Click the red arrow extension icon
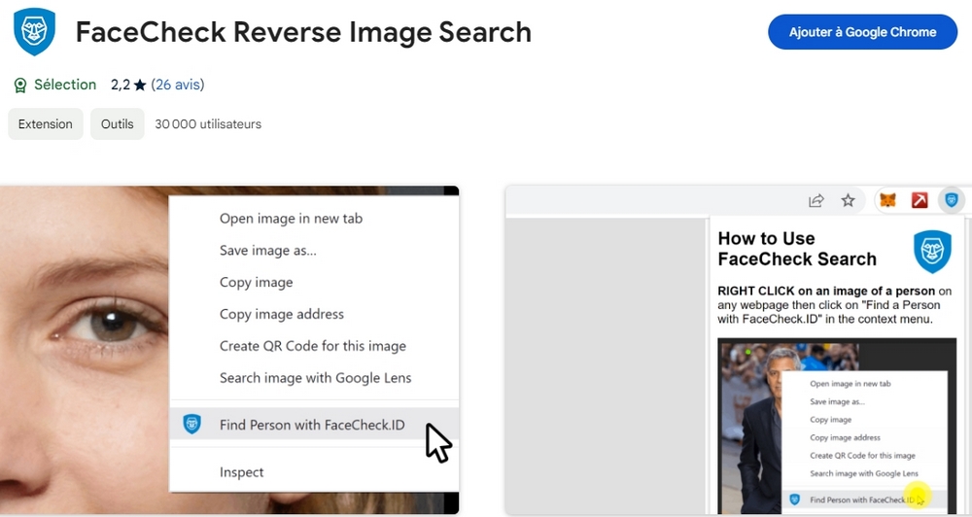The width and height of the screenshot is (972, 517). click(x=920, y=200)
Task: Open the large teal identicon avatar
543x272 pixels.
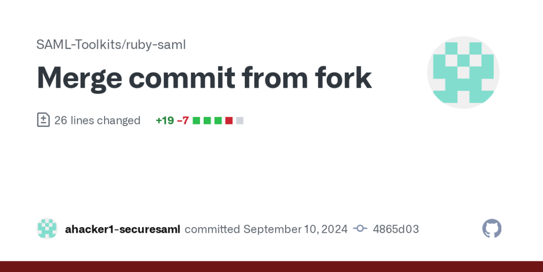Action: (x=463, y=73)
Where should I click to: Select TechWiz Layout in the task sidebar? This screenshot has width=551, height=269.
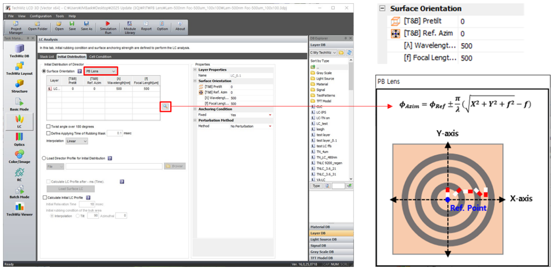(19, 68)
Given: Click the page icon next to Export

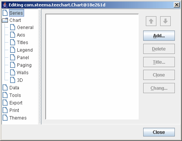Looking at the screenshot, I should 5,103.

#####

YOUR INSTRUCTIONS — Could the data above be returned in full, exactly, with every image left out?

EXPECTED OUTPUT —
Click the red arrow extension icon
The width and height of the screenshot is (972, 517). click(x=920, y=200)
Task: Open the large teal identicon avatar
543x272 pixels.
Action: (x=463, y=73)
Where should I click to: Select TechWiz Layout in the task sidebar? This screenshot has width=551, height=269.
(19, 68)
Given: Click the page icon next to Export

Looking at the screenshot, I should 5,103.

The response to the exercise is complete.